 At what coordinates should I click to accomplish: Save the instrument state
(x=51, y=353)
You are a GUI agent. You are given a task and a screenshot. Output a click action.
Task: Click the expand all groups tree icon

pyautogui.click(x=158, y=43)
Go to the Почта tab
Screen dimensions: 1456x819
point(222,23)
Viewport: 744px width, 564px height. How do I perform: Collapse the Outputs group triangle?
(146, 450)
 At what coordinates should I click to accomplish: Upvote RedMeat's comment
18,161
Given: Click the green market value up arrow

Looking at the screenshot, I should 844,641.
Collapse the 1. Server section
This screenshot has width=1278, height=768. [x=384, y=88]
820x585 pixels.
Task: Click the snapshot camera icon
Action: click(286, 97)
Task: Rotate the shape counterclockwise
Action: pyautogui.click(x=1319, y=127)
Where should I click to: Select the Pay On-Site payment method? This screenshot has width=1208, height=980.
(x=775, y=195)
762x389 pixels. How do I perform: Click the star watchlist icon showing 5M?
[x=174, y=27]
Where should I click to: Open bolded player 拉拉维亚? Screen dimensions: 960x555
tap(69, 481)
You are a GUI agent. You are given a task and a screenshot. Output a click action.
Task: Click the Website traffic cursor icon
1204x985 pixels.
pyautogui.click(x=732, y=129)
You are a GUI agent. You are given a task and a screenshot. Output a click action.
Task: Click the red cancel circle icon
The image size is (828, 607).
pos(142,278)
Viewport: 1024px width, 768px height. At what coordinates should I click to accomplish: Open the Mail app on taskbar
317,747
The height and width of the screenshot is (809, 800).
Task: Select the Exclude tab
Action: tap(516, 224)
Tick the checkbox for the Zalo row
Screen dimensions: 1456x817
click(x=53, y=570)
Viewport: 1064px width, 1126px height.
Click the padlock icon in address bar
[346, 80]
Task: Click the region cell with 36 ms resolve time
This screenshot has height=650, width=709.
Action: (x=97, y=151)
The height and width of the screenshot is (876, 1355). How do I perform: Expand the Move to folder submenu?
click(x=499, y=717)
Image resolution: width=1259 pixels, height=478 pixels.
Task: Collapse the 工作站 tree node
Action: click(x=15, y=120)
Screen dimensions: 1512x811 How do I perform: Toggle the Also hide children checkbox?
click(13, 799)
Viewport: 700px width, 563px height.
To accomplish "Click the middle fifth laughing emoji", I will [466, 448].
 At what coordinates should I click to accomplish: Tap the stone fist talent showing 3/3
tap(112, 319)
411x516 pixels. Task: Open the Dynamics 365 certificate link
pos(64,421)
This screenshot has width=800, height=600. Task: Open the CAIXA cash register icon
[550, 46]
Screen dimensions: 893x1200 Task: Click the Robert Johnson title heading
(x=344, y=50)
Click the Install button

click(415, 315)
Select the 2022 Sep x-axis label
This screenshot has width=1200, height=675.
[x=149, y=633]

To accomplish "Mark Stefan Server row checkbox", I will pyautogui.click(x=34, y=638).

===

TASK PROMPT:
Read through the entries above, and wherever a line holds the string "will", copy it.

TASK RESULT:
To accomplish "Click the middle fifth laughing emoji", I will [466, 448].
To accomplish "Mark Stefan Server row checkbox", I will pyautogui.click(x=34, y=638).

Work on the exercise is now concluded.